SamzaSQL - Scalable Fast Data Management with Streaming SQL

Project Details

Project Lead
Milinda Pathirage 
Project Manager
Milinda Pathirage 
Indiana University, Data to Insight Center  
Computer Science (401) 
11.07 Computer Science 


As the data-driven economy evolves, enterprises have come to realize a competitive advantage in being able to act on high volume, high-velocity streams of data.  Technologies such as distributed message queues and streaming processing platforms that can scale to handle thousands of data stream partitions on commodity hardware are a response. However, the programming API provided by these systems is often too low-level, requiring substantial custom code that adds to the maintenance overhead.

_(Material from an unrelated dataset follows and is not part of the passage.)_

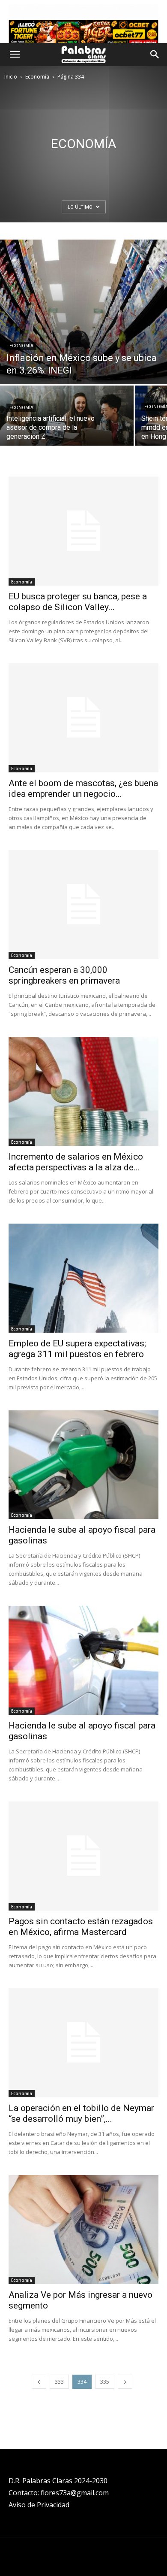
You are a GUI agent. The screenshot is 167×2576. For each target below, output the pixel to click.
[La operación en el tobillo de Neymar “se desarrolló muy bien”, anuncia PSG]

Additionally, these types of systems lack support for the SQL-based querying capabilities that have proven popular on Hadoop-based systems like Hive, Impala or Presto.  We define a minimal set of extensions to standard SQL for fast data querying and manipulation.  These extensions are prototyped in SamzaSQL, a new tool for streaming SQL that compiles streaming SQL into physical plans that are executed on Samza, an open-source distributed stream processing framework. We compare the performance of streaming SQL queries against native Samza applications and discuss usability improvements when compared with native stream processing applications written in Samza's Java API. SamzaSQL is an open-source, Apache project, and available for general use.

Intellectual Merit

We are exploring a new streaming SQL language with minimal extensions to the standard SQL. This allows to utilize existing query planning framework and optimizations from standard SQL in a streaming context. This work also extends popular query planning framework with streaming specific optimizations that can be re-used in a wide variety of stream processing platforms.

Broader Impacts

If the language we proposed is proven viable for modern stream querying capabilities, we are planning to come up with a streaming SQL Test Compatibility Kit for use when implementing the language in different settings. Also, contributions we made to query planning system is currently being utilize by two other projects (Apache Samza and Apache Flink) and we believe that providing re-usable stream query planning framework will have greater impact on reducing time and resources it takes to build new stream management systems.

Scale of Use

I am planning to run a set of experiments involving 1 or 2 node YARN cluster, 3 node Kafka cluster and 3 node Zookeeper cluster. Zookeeper cluster doesn't require that much resources and should be able to run 2 instances in one node.